Can an email data trail ever fully disappear?
The Congressional investigation into missing IRS emails has raised many questions about the technology being used by the agency, and whether its account of losing politically sensitive data in computer crashes is really plausible.
Are those emails truly lost forever? In this interconnected world, can an email data trail ever fully disappear, or could computer forensics experts possibly reconstruct the missing information?
On the trail of missing emails
The missing data issue first came to light earlier this month, when the IRS admitted it could not find thousands of emails from Lois Lerner, the former head of the IRS's Tax-Exempt Division, requested by the House Ways and Means Committee as part of its investigation into claims that the agency unfairly scrutinized conservative groups that were seeking tax exempt status.
The IRS said the emails, dating from 2009 through April 2011, had been permanently lost when Lerner's computer crashed in 2011. About 24,000 of her emails from that period were retrieved from other IRS employees who were sent copies, but an unknown number sent to people outside the agency remain missing.
When the committee questioned IRS Commissioner John Koskinen on Friday, June 20, about the missing emails, Koskinen blamed the crash on "bad sectors" on Lerner's hard drive. Bad sectors are portions of a hard drive that stop working either because of physical damage to the hardware or a software error.
He said forensic data recovery experts from the IRS's Criminal Investigation Division tried for three weeks to recover her data but were unsuccessful.
He said the hard drive was then demagnetized and sent to a recycler for destruction.
Koskinen added that the IRS continued to try to track down her lost emails by looking for them in places other than the hard drive.

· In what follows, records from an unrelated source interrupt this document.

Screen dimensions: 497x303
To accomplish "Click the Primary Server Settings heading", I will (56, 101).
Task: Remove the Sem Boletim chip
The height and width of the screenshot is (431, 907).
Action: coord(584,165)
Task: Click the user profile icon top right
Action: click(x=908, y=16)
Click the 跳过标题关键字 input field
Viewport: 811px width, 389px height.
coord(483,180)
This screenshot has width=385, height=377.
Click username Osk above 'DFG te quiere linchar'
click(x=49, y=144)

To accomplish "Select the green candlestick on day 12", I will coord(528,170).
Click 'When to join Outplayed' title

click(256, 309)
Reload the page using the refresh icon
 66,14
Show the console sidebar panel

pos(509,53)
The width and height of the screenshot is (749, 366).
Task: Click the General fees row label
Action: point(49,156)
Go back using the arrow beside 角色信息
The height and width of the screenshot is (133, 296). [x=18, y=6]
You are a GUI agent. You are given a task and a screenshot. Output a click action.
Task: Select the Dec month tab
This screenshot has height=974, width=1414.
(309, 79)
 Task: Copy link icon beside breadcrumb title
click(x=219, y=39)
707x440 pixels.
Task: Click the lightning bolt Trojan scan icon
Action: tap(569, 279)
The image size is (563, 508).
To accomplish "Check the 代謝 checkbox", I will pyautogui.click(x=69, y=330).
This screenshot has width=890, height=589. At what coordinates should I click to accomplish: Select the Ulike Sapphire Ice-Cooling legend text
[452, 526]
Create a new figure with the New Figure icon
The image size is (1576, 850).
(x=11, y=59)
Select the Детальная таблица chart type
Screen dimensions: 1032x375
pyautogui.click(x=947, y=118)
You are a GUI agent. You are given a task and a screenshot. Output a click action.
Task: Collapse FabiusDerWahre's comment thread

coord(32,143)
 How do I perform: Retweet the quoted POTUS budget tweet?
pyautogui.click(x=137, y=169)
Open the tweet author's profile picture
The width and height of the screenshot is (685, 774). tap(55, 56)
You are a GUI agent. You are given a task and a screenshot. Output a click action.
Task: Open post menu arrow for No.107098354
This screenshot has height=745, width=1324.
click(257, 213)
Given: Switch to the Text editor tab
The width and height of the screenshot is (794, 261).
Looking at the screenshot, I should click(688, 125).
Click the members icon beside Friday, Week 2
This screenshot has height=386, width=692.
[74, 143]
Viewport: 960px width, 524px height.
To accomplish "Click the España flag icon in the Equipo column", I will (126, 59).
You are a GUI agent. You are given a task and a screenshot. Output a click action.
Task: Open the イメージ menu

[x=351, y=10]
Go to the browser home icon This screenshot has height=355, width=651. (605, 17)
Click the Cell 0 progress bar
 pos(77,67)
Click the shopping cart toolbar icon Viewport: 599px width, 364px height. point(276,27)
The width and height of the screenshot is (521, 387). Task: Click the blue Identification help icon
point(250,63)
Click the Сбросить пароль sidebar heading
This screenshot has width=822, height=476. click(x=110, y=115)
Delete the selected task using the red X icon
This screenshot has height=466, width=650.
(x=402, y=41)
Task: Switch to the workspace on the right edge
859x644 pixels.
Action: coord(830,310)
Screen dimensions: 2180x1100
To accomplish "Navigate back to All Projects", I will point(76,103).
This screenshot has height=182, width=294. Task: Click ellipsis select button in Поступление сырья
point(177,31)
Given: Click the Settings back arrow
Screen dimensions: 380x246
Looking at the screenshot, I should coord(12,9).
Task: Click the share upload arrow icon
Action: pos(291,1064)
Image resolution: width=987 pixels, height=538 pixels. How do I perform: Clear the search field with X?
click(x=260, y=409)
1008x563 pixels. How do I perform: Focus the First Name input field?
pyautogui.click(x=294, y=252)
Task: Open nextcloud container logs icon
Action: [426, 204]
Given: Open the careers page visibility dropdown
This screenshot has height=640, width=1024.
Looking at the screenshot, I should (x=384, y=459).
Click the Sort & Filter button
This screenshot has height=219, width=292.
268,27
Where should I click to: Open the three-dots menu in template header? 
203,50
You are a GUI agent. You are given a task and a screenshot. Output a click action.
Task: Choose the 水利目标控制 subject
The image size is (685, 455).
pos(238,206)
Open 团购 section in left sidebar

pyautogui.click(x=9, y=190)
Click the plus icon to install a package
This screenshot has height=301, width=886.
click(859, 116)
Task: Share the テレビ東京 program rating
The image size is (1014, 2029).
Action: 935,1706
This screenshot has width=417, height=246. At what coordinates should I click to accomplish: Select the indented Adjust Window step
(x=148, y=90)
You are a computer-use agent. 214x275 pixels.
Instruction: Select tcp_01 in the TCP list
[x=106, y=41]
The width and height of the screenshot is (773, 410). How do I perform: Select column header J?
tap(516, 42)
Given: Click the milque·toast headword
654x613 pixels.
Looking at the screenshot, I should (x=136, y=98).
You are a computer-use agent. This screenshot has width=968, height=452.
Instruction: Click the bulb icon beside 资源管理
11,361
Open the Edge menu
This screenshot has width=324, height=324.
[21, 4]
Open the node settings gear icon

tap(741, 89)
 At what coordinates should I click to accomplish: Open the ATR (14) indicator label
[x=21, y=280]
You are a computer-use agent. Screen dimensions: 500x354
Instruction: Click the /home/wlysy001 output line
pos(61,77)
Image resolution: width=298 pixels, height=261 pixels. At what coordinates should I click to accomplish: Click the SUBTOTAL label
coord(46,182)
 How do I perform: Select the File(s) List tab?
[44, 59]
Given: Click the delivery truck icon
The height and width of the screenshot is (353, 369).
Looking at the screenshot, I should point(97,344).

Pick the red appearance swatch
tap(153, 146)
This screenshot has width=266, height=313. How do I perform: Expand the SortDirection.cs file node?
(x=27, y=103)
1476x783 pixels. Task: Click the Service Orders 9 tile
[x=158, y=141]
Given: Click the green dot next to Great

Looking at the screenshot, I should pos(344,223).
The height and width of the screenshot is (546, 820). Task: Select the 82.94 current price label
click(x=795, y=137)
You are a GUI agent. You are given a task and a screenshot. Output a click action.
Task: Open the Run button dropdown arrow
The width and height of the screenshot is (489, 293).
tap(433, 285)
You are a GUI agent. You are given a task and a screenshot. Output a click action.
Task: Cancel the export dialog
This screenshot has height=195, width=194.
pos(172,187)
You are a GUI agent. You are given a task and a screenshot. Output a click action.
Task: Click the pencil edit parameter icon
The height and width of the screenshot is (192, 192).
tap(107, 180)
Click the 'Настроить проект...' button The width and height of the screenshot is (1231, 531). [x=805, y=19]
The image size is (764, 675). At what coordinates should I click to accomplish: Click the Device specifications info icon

How bad are "bad sectors"?
Lois Lerner wasn't the only IRS official to blame a computer crash for missing data. Six other IRS officials whose records were subpoenaed also said they experienced computer hard drive crashes.
The IRS Commissioner stated that it is an "industry standard" to expect "3 to 5 percent of computers" to crash for a variety of reasons, though that rate rises "after the warranty period to 10 to 16 percent." Rep. Jim Renacci, R-Ohio, noted that given agency statistics cited by Koskinen, the IRS failure rate is about 9 percent.
A crash could be caused either by software or hardware problems. Experts can usually recover data from software-related crashes fairly easily. Even hardware-related crashes do not necessarily eradicate all data.
Tom Hakim of We Recover Data in New York says that even with "bad sectors," the chances of recovering data are very good. "Bad sectors are usually not bad - more likely unstable," he told CBS News.
In Hakim's ten years of experience and roughly 100,000 disk recovery cases, he did find some disks in which the data could not be retrieved: "I'd guess maybe one in 50 cases."
However, in Lerner's case the question is now moot, since the damaged hard drive was recycled in 2011.
It's hard kill a hard drive
At Friday's hearing, Rep. Erik Paulsen, R-Minn., asked Koskinen, "Can you rule out that Lois Lerner destroyed her own computer?"
"There is no evidence that she did," Koskinen replied, adding that "the evidence is, she worked very hard to try to restore her emails."
Computer experts say even if you want to kill a hard drive, it is not that easy.
A hard drive usually has a read/write head that flies on top of a rapidly spinning platter. The platter is a thin piece of glass coated with magnetic particles that store the data. As long as the metal particles remain intact on the glass, the data are probably recoverable. "If the platter is scratched, we may still recover some data," notes Hakim. But if the head crashes very hard onto the glass and scrapes off the magnetic particles, or the particles are demagnetized, recovery is almost impossible.
On the other hand, glass and metal particles are pretty resistant to temperature or chemical damage. One Representative on the committee showed a slide of a hard drive burned by fire. He noted that data were "100 percent recoverable."
In 2008, Anthony Verducci, a reporter at Popular Mechanics "took two laptop drives, ... beat the heck out of them until we heard the signature clicking of mechanical hard-drive failure. Then we submerged one of the drives in custom- made storm-surge floodwaters (salt water, construction debris, oil) and let it soak for four days." He still got nearly 100 percent data recovery.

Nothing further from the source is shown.